La Rioja aceptará un adelanto de coparticipación de Nación con tasa del 15% y seis meses de gracia

El Gobierno de La Rioja confirmó que aceptará un adelanto de fondos de coparticipación federal ofrecido por la administración nacional, en un intento por aliviar la situación financiera de la provincia en medio de un contexto económico complejo. La asistencia consiste en un crédito que tendrá una tasa de interés anual del 15% y un período de gracia de seis meses antes de comenzar su devolución.
La propuesta fue comunicada al gobernador Ricardo Quintela por el Ministerio del Interior de la Nación, encabezado por Diego Santilli, en el marco de una política de asistencia financiera destinada a provincias que atraviesan dificultades para sostener sus cuentas públicas. Según explicó el mandatario riojano, el ofrecimiento se presentó sin condicionamientos políticos ni exigencias adicionales por parte del Gobierno nacional.
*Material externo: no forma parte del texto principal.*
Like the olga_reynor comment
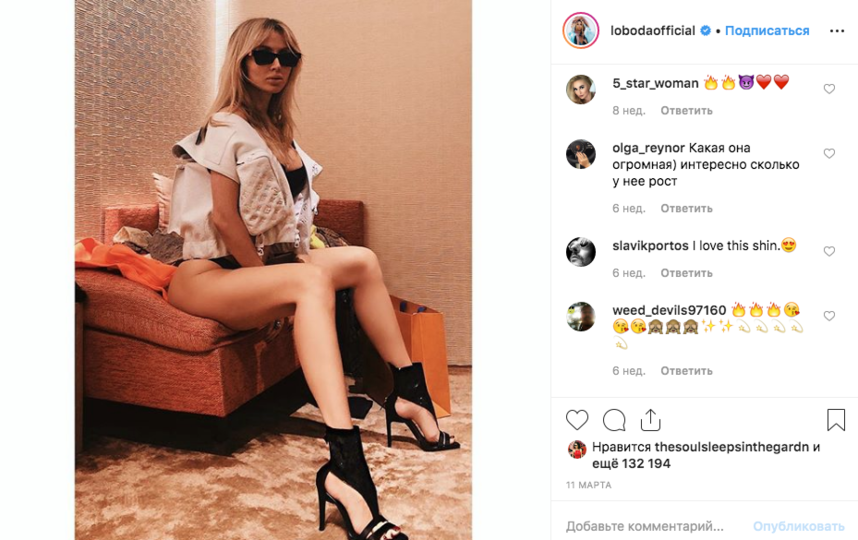 (x=830, y=153)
El mecanismo de asistencia se basa en un adelanto de recursos que forman parte de la coparticipación federal que corresponde a la provincia. En términos operativos, el dinero será entregado de manera anticipada y posteriormente devuelto a través de descuentos automáticos sobre los futuros envíos de coparticipación que realiza la Nación a la provincia.
La devolución de esos fondos comenzará luego del período de gracia de seis meses, lo que permitirá al gobierno provincial contar con un margen temporal para reorganizar sus cuentas. De acuerdo con lo informado por las autoridades, la tasa del 15% anual fue considerada relativamente accesible en comparación con las condiciones del mercado financiero actual.
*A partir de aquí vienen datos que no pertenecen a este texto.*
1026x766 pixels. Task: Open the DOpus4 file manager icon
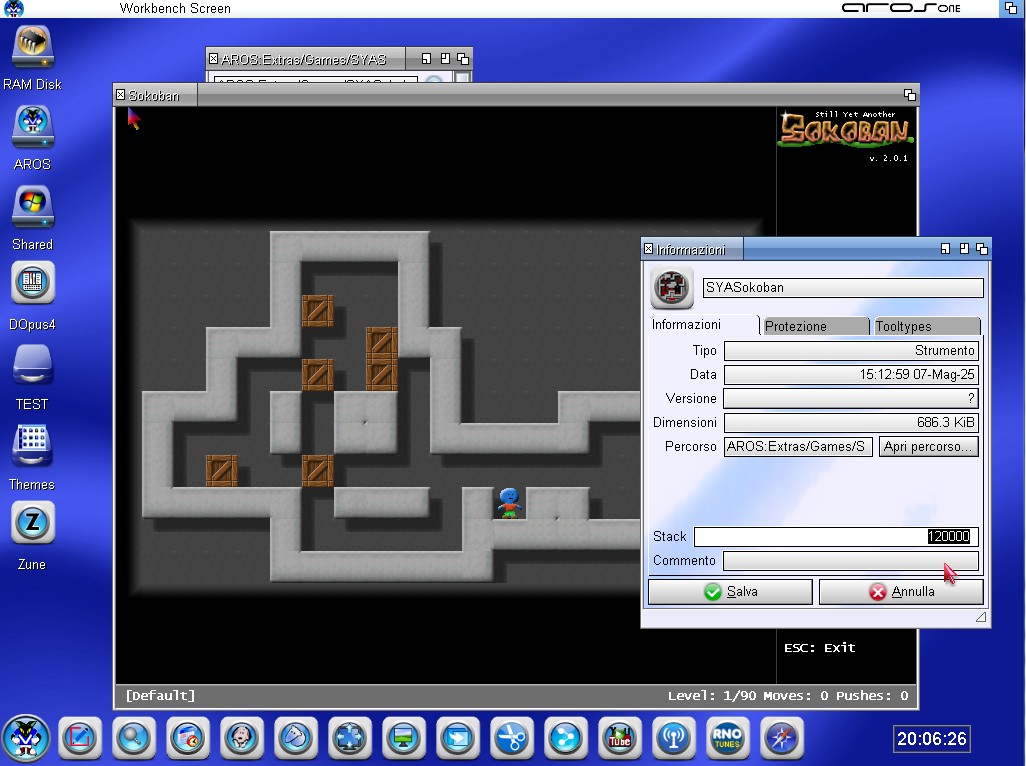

En el plano fiscal, el adelanto busca dar respuesta a las dificultades que atraviesan las provincias frente a la caída de ingresos y a la reducción de transferencias discrecionales por parte del Estado nacional. En ese contexto, el gobierno riojano señaló que la prioridad es garantizar el funcionamiento de áreas esenciales de la administración pública.
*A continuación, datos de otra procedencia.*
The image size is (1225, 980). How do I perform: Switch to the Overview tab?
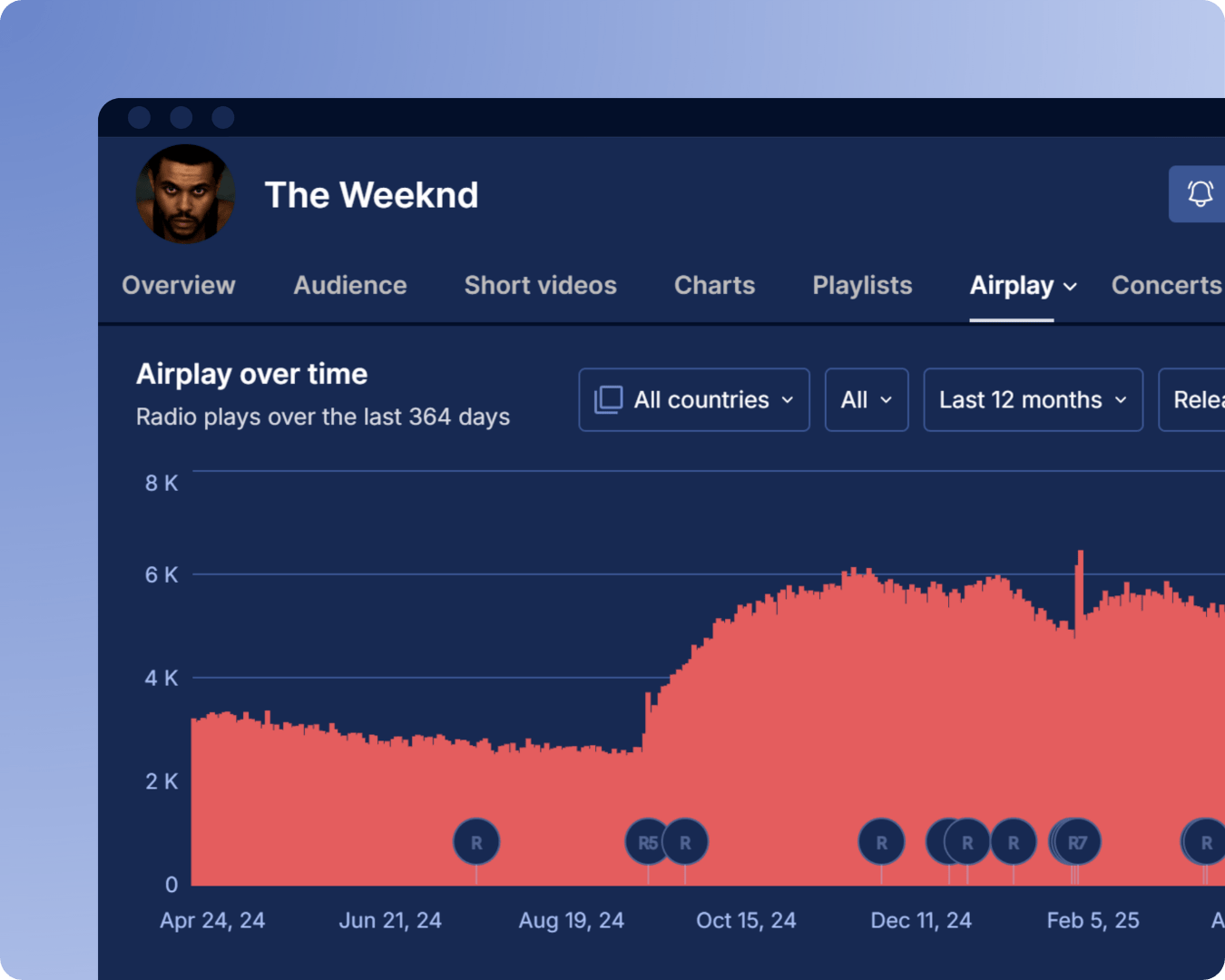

Entre los objetivos centrales de la medida figura asegurar el pago de salarios y aguinaldos de los trabajadores estatales, además de sostener la prestación de servicios básicos como salud, educación y seguridad. Las autoridades provinciales advirtieron que la restricción de recursos ya comienza a impactar en la capacidad operativa del Estado.
Asimismo, desde la administración de Quintela señalaron que el deterioro de las cuentas públicas también afecta la ejecución de obras públicas, muchas de las cuales se encuentran paralizadas debido a la falta de financiamiento. En ese marco, el adelanto de coparticipación aparece como una herramienta transitoria para sostener el funcionamiento del aparato estatal.
En paralelo, el gobierno provincial había planteado previamente la necesidad de acceder a un adelanto cercano a los 85.000 millones de pesos, una cifra equivalente aproximadamente al costo de una masa salarial mensual del sector público provincial. La expectativa oficial es que la asistencia permita atravesar el año con mayor previsibilidad financiera.
El acuerdo se inscribe en un escenario de tensión fiscal entre la Nación y las provincias, marcado por reclamos sobre la distribución de recursos y el impacto del ajuste económico en las administraciones locales. En ese contexto, el adelanto de coparticipación se presenta como una herramienta de emergencia que busca contener los efectos de la crisis en las finanzas provinciales.